Kayaking calories by weight & duration

Body weight15 min30 min45 min60 min
125 lb71142213283
150 lb85170255340
175 lb99198298397
200 lb113227340454
225 lb128255383510

The ~352 calories per hour figure is a MET-based estimate for someone weighing approximately 155 lbs at a moderate effort level, so your actual burn will differ based on your weight, fitness, and how hard you're paddling. Log your kayaking sessions in the Mariposas app to track how your numbers accumulate over time.

Calculated as MET (5) × body weight (kg) × hours. How this works.

What to expect in a kayaking class

A first session on the water usually starts on shore or in shallow, calm water, where an instructor walks you through the basic forward stroke, how to hold the paddle without death-gripping it, and how to use your torso rotation rather than pulling purely with your arms. You'll spend the first 20 minutes or so just getting the boat to go straight, which is harder than it sounds and immediately reveals which side of your body is dominant. Once you find a rhythm, paddling feels meditative, but your shoulders and obliques will remind you the next morning that it was real work. Expect a pace that fluctuates: slow technical sections followed by longer steady-state paddling across open water.

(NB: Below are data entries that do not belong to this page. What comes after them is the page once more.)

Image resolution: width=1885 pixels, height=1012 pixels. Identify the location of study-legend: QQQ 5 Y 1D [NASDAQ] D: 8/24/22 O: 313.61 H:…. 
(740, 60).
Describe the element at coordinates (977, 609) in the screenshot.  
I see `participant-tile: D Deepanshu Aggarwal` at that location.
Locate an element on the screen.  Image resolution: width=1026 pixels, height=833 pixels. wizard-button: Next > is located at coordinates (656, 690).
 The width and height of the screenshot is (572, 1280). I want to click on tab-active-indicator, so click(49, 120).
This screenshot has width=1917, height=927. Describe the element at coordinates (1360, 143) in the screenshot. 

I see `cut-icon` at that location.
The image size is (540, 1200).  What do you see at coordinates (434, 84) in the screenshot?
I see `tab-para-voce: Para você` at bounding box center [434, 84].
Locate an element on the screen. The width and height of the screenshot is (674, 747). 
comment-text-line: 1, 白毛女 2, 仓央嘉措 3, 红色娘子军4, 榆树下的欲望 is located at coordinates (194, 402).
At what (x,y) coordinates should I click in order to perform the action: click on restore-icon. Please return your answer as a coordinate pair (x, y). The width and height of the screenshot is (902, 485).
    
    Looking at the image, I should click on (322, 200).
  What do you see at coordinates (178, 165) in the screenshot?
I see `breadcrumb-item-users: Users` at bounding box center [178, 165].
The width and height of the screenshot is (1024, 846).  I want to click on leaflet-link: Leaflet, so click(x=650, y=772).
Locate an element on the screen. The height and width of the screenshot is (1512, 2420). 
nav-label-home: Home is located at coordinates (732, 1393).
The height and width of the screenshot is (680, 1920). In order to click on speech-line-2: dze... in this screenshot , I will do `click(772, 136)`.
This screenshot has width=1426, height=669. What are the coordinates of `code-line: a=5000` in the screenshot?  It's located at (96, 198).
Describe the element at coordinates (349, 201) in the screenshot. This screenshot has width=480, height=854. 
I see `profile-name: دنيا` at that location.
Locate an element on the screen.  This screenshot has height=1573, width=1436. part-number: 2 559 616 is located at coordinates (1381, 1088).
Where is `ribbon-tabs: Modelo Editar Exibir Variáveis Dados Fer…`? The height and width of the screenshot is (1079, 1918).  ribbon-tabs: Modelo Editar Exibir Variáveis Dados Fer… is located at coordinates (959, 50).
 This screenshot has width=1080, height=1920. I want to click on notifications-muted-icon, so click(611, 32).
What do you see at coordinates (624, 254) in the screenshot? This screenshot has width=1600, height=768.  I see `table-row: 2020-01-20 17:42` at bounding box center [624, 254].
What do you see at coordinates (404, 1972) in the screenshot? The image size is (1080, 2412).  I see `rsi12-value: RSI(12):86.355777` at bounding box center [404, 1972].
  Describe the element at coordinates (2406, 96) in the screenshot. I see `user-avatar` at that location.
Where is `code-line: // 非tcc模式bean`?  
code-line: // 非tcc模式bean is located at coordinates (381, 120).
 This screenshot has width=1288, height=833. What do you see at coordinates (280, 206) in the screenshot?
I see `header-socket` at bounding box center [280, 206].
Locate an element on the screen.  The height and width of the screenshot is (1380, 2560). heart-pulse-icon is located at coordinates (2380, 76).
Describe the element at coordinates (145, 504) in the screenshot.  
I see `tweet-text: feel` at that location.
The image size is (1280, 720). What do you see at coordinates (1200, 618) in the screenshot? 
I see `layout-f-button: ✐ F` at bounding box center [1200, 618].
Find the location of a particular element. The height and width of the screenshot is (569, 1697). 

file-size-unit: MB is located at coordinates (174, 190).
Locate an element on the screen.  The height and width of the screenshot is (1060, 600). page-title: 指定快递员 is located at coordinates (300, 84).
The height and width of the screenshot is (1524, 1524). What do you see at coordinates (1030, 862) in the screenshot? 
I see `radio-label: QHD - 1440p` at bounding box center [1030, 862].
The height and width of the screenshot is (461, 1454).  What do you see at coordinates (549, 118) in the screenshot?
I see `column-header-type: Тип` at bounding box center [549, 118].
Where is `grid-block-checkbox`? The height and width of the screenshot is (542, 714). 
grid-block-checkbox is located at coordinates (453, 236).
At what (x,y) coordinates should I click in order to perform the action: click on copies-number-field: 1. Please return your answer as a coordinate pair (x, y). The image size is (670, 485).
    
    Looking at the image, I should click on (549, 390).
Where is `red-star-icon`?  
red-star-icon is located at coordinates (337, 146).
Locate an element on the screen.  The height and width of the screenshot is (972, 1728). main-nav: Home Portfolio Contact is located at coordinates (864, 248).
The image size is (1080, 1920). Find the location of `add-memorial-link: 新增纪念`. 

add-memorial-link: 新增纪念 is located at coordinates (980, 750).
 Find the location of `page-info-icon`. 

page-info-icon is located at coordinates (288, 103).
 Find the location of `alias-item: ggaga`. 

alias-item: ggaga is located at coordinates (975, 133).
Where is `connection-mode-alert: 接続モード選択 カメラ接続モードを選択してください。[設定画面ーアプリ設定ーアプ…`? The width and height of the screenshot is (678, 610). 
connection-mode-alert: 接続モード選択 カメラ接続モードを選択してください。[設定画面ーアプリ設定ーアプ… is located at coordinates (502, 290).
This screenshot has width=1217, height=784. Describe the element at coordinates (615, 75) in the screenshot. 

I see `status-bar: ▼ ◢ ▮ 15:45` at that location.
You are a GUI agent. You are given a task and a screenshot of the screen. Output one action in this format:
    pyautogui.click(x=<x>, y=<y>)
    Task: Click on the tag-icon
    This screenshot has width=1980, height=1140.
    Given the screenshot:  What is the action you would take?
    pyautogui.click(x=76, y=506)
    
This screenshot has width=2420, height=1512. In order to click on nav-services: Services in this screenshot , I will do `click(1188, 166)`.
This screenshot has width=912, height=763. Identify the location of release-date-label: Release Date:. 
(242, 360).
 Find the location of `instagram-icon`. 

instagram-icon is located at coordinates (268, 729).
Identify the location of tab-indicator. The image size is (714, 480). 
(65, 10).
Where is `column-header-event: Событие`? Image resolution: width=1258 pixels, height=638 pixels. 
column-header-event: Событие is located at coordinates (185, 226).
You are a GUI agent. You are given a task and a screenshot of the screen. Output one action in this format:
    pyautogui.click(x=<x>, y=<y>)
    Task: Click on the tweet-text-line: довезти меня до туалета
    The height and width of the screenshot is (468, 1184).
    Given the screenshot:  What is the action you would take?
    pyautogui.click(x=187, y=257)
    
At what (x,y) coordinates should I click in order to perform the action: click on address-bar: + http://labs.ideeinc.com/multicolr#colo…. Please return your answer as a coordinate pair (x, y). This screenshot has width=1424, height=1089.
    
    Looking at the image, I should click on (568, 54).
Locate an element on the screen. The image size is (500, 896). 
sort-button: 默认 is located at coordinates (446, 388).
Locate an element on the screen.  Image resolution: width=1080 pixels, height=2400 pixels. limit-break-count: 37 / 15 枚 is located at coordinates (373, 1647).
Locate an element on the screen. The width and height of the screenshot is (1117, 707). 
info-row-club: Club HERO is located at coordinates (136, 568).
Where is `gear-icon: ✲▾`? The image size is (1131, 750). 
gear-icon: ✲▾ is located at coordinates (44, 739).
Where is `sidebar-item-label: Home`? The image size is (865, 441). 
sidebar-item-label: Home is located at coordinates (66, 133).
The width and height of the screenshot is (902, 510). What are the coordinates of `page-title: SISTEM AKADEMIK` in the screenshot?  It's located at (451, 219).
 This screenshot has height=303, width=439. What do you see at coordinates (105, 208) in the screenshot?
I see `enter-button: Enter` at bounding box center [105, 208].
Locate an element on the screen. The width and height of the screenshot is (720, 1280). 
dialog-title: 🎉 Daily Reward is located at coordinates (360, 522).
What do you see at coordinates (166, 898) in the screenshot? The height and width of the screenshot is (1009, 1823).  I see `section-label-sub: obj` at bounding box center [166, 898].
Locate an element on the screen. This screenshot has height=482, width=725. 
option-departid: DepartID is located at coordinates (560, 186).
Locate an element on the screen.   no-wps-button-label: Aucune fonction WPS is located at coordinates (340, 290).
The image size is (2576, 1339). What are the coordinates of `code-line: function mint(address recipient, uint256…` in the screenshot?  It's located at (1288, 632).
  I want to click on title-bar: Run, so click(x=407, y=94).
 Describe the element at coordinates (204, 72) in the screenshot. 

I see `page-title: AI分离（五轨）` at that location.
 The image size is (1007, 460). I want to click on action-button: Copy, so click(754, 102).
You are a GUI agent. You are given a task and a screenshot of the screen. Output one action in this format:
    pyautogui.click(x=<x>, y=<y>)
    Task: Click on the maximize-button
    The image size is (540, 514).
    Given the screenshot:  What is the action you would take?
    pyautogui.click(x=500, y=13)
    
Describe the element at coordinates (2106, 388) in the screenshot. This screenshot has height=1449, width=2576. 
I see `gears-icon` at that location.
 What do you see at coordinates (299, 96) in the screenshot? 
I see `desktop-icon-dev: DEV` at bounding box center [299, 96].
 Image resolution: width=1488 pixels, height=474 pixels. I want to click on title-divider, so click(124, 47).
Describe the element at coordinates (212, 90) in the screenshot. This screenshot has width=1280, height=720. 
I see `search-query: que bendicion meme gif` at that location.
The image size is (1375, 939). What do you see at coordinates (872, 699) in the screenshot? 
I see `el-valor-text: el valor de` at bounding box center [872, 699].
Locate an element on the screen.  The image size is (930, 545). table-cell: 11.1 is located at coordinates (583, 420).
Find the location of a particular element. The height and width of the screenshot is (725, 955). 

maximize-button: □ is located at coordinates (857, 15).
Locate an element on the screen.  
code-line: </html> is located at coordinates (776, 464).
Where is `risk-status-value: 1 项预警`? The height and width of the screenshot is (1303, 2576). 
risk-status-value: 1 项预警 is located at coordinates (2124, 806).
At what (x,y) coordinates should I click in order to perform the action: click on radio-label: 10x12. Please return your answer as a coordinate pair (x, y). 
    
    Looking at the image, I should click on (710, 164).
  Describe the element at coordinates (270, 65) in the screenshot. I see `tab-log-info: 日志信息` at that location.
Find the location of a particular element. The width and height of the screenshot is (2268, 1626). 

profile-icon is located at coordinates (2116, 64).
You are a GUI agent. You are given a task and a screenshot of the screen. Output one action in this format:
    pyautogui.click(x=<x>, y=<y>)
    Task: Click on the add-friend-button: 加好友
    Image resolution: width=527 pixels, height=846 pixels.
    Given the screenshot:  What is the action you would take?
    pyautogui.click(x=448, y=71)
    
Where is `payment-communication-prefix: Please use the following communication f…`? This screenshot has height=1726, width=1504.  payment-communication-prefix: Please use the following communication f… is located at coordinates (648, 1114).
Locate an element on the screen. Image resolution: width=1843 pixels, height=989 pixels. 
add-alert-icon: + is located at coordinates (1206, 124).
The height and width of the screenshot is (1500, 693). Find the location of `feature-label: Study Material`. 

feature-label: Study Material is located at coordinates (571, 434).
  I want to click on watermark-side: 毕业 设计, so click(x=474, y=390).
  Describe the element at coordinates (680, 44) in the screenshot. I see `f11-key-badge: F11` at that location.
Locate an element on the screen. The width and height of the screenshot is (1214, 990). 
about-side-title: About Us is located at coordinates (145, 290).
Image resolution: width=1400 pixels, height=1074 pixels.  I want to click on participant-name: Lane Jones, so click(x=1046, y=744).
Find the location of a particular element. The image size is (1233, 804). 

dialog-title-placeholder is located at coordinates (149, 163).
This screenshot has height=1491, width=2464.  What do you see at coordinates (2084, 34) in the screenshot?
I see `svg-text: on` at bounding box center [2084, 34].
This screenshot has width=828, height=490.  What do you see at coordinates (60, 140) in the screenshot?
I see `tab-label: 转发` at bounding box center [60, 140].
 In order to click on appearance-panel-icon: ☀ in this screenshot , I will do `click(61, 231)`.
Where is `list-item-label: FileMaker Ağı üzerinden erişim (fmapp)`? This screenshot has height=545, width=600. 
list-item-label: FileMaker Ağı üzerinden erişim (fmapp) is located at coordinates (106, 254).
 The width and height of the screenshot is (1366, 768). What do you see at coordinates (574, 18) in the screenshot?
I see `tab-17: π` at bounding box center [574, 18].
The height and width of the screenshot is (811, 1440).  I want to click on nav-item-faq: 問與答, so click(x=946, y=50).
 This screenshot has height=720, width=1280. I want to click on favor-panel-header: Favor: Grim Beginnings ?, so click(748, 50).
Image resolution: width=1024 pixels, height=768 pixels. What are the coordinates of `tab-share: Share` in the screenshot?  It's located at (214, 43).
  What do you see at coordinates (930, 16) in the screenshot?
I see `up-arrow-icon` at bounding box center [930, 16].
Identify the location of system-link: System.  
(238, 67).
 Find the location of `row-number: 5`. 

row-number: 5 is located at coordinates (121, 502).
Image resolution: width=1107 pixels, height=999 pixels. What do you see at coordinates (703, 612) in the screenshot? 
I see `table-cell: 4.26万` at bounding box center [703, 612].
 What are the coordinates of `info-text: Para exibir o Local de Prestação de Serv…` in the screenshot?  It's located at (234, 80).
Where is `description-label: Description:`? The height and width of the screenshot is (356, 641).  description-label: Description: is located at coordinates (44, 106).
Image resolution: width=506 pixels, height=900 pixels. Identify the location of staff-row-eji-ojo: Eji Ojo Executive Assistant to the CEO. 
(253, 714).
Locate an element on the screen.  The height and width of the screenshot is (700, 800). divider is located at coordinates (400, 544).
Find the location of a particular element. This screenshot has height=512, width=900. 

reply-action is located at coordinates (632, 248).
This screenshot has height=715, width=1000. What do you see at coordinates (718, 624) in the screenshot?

Tips for your first kayaking class

  • Hold the paddle so your hands are roughly shoulder-width apart and keep a loose grip. Squeezing too hard fatigues your forearms within 15 minutes and leads to sloppy stroke technique by the second half of your session.
  • Focus on rotating your whole torso with each stroke rather than just pulling your arm back. Think of your top hand pushing forward as much as your bottom hand pulls, and you'll get far more power with far less shoulder fatigue.
  • Dress for the water temperature, not the air temperature. Falling in during a first session is common, and water that feels refreshing from a dock feels serious once you're soaked in it.
  • If the boat feels tippy, lower your center of gravity mentally: relax your hips, let the hull move slightly under you rather than fighting it with a rigid torso. Stiffening up is the main reason beginners capsize on calm water.

What affects how many calories kayaking burns

The 352 calorie figure applies to a 155 lb person paddling at a moderate recreational pace, and the number scales meaningfully with both body weight and how hard you're actually pushing. A heavier paddler burns more per hour at the same effort, and anyone picking up the pace against wind, fighting a current, or doing sprint intervals across a bay will push the burn noticeably higher. Calm flat water at a leisurely cruise sits at the lower end of that range; open-water crossings with chop and headwinds sit at the higher end.

Three things move your number most: body weight (a heavier body burns more for the same activity, that's why the table runs from 125 to 225 lb), duration (calories scale with time), and intensity. A kayaking you push hard burns more than an easy one, because effort is what the MET value of 5 represents, an average for this activity. Your fitness level and how much you rest between efforts shift it too, so treat these as a solid estimate rather than an exact count.

How we calculate kayaking calories

Every number here uses the standard energy-expenditure formula: calories ≈ MET × body weight (kg) × time (hours). The MET value of 5 for kayaking comes from the published Compendium of Physical Activities, the same reference researchers and fitness trackers use. We convert your weight to kilograms and multiply through, no fudge factors. See our methodology for the full formula and sources.

⚕️ A general-information estimate from population-level formulas, a starting point, not a precise measurement and not medical advice.